Created when thick layers of organic soil (as much as a mile thick in places) froze during the last ice age 10,000 years ago, the thawing permafrost is a potential carbon “bomb,” InsideClimate explains. “By some estimates, the Arctic permafrost contains enough carbon to nearly double the amount of CO2 currently in the Earth’s atmosphere.”
Northern Arizona University permafrost expert Ted Schuur said the current rate of warming “suggests substantial change under way.” Such intelligence is “important and often overlooked news,” he noted. “We often don’t think about what we can’t see deep under the ground.”
But what’s happening at depth is beginning to show, Schuur added, with “very old and cold permafrost, including parts of Greenland” revealing unsettling vulnerability through “signs of thaw changes, like areas of sinking land, visible at the surface.”

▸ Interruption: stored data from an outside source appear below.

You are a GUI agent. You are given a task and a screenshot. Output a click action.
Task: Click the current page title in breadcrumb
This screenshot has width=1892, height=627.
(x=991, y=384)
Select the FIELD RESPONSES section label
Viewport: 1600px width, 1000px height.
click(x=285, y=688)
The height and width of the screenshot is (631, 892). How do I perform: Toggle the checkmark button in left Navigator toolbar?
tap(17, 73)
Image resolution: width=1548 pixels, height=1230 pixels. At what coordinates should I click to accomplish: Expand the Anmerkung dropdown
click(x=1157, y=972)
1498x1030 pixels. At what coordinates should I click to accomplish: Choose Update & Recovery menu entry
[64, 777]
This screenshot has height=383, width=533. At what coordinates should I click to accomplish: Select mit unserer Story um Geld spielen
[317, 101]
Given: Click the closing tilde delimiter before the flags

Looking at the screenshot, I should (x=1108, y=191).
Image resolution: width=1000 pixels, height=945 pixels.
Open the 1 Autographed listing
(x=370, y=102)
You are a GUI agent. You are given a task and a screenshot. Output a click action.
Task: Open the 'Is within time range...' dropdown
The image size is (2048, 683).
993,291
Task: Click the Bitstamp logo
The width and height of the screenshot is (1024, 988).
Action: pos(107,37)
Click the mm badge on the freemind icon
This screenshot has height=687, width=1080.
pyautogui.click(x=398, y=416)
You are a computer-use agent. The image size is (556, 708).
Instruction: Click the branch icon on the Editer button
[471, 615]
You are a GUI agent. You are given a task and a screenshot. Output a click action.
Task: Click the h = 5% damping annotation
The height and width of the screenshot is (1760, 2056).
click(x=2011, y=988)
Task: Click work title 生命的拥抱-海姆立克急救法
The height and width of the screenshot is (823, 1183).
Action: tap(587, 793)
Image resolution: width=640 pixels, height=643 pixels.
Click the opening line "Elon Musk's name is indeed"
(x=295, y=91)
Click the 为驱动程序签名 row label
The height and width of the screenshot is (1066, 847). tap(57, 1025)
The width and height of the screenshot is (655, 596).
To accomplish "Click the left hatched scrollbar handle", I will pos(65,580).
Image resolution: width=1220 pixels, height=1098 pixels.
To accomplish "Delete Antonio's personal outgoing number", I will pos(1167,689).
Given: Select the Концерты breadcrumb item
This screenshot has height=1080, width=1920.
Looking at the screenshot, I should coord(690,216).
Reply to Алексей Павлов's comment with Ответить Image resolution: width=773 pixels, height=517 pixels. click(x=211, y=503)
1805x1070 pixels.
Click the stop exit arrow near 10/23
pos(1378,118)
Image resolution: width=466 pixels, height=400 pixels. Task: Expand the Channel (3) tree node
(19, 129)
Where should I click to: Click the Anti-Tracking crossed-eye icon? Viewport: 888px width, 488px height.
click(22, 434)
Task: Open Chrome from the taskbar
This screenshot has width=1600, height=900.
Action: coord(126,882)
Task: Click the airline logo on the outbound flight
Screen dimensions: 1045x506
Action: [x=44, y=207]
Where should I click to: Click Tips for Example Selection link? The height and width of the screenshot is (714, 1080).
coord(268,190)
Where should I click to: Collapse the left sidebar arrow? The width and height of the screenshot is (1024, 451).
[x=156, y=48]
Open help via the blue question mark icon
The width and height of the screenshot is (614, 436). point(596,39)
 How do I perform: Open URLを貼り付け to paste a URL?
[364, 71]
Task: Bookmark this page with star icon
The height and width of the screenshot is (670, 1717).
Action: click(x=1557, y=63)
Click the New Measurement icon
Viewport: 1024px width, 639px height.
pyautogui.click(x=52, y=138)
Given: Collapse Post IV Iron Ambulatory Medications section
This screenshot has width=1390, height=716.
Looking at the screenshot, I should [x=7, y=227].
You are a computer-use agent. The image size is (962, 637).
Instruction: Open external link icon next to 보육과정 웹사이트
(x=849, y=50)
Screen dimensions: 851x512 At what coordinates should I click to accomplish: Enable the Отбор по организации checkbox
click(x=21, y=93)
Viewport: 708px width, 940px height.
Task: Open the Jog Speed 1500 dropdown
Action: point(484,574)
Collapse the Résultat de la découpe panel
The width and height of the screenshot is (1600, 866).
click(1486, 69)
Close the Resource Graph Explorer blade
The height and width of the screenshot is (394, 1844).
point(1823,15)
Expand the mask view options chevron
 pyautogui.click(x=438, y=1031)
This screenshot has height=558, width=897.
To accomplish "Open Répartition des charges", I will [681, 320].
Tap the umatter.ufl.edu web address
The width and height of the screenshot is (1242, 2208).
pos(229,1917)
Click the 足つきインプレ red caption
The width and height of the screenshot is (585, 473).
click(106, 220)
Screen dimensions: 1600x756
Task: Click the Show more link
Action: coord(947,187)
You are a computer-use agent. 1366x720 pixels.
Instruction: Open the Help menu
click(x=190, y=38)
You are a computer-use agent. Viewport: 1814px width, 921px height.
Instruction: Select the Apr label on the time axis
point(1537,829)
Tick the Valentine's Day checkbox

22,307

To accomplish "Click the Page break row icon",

Collected at an average depth of 45 feet into the permafrost at each site, the temperature data “will improve projections of future greenhouse gas emissions from thawing permafrost by providing a record of temperature increases measured by direct observations,” said lead author Boris Biskaborn of the Wegener Institute.
For Columbia University Lamont-Doherty Earth Observatory climate researcher Róisin Commane, who headed the research on seasonal emissions, “the new permafrost study reinforces concerns that greenhouse gas emissions from the Arctic could surge sharply as the region warms.”